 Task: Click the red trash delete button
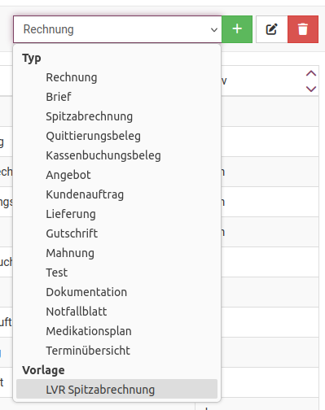(303, 29)
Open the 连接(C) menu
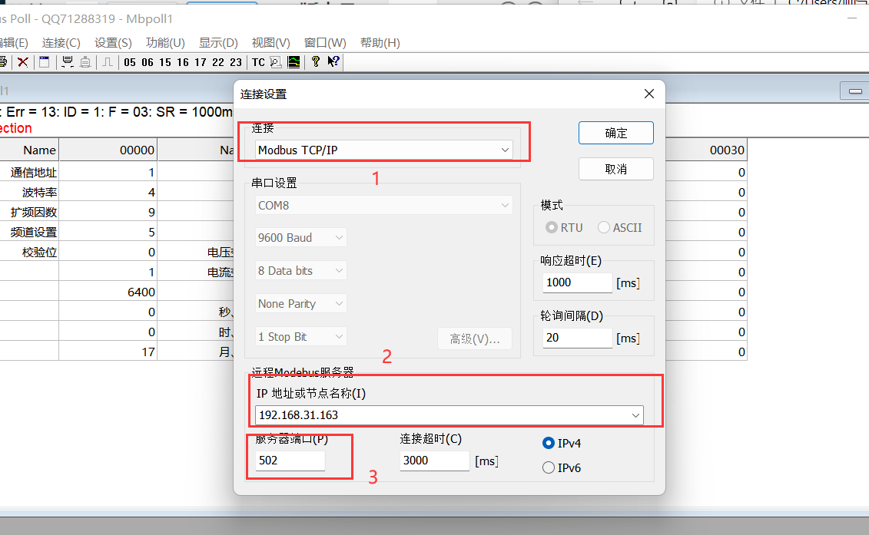 pyautogui.click(x=61, y=43)
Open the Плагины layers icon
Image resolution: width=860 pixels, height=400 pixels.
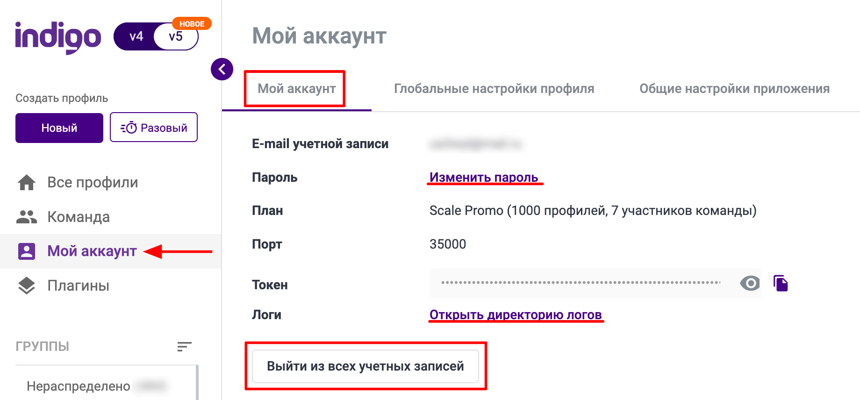27,286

☆ ☆ ☆ ☆

Output exactly the lines from the one containing "Open the 连接(C) menu" through the last line of the records above, both included, leaving out any pictures.

Open the 连接(C) menu
 pyautogui.click(x=61, y=43)
Open the Плагины layers icon
Image resolution: width=860 pixels, height=400 pixels.
27,286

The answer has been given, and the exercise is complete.